Ripgrep Autopsy: Anatomy of an Idiomatic Rust CLI Application

"ripgrep was initially a larger pile of tightly coupled code; it did not start out with most of its logic separated into crates."
— BurntSushi (Andrew Gallant)

Overview

Ripgrep (rg) is one of the most studied, well-maintained Rust codebases in existence.

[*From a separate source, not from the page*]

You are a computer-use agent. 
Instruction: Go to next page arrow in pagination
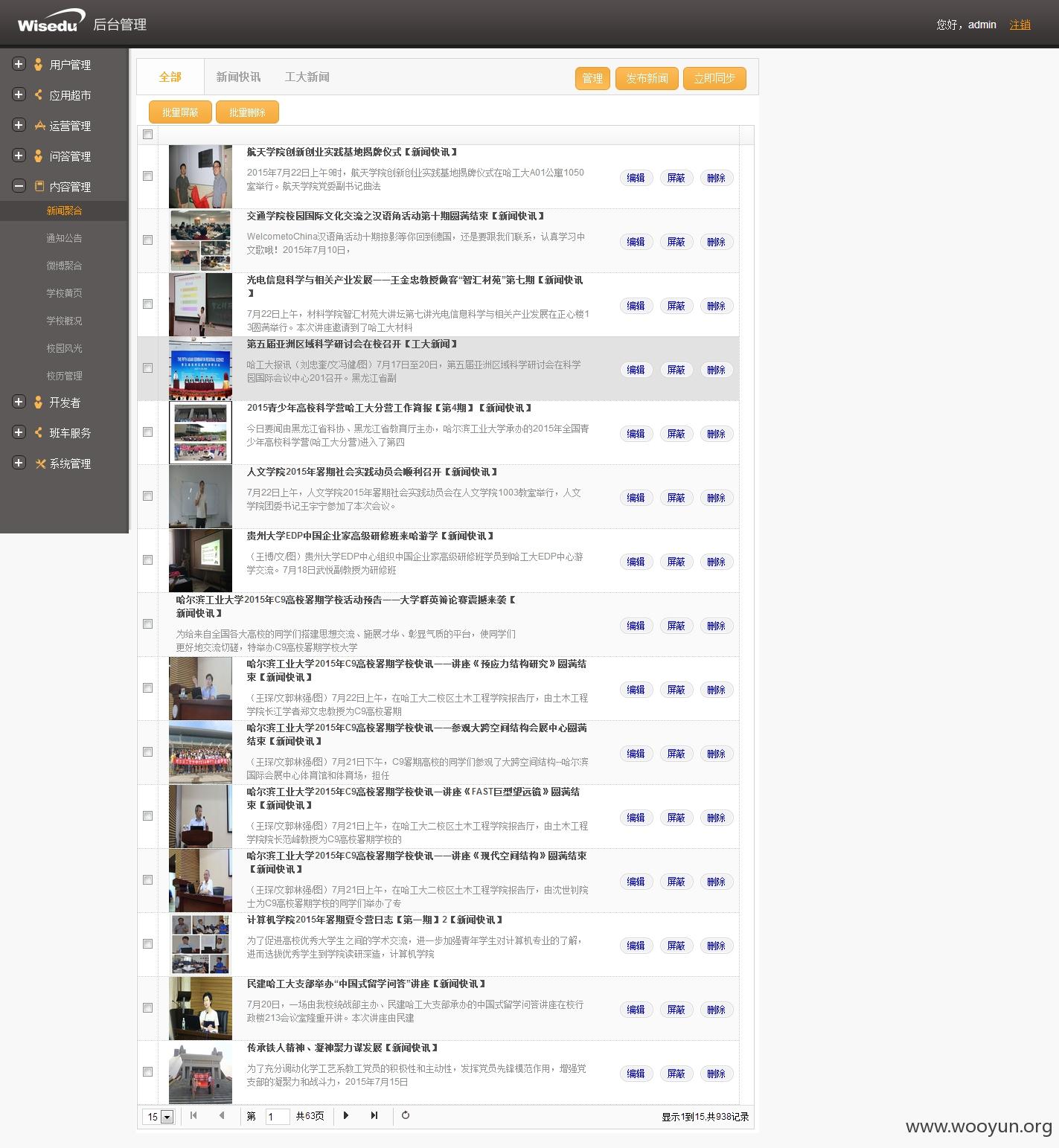point(346,1115)
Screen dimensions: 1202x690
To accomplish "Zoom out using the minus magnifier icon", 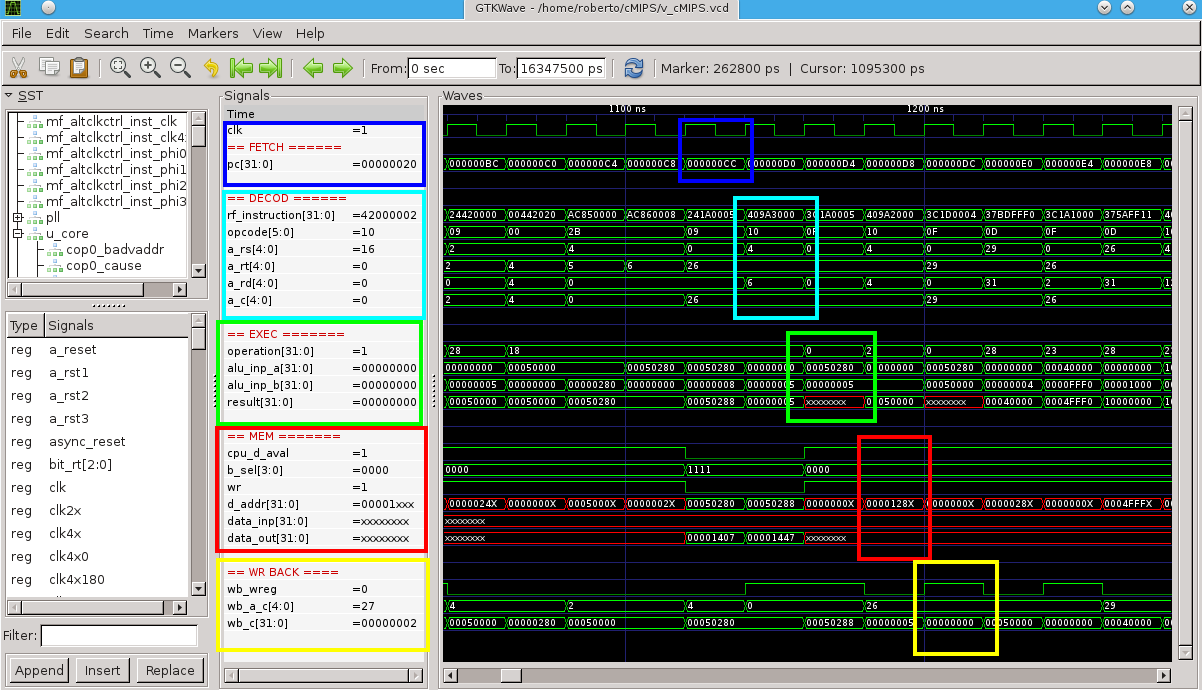I will [x=180, y=68].
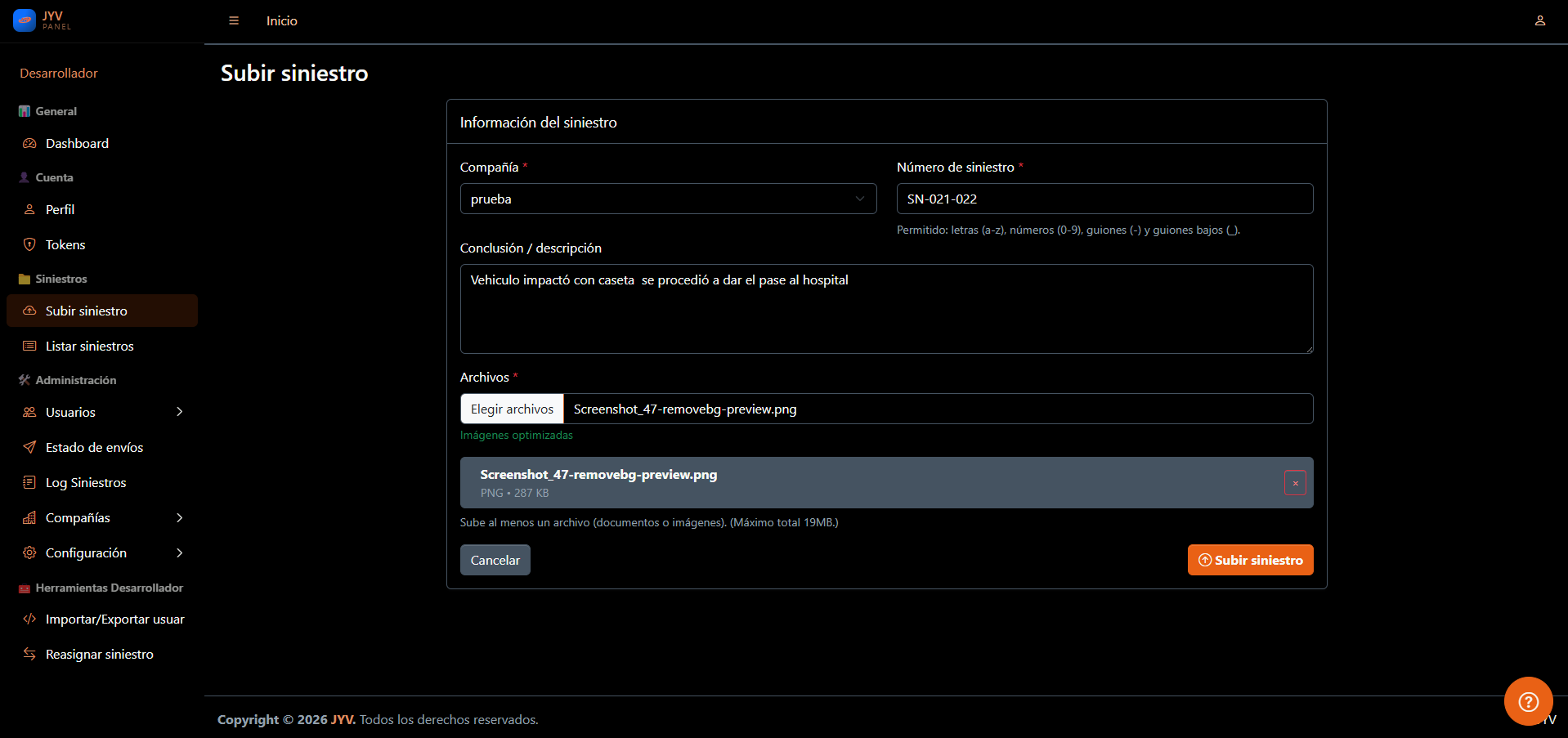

Written by Andrew Gallant, who also authored the regex, memchr, and many other foundational Rust crates, it represents a masterclass in:

  • Workspace-based modular architecture
  • Separation of concerns via crate boundaries
  • Performance-first design without sacrificing correctness
  • Idiomatic error handling
  • Cross-platform CLI development

This autopsy examines ripgrep's architecture from both high and low levels, extracting patterns and idioms applicable to any serious Rust application.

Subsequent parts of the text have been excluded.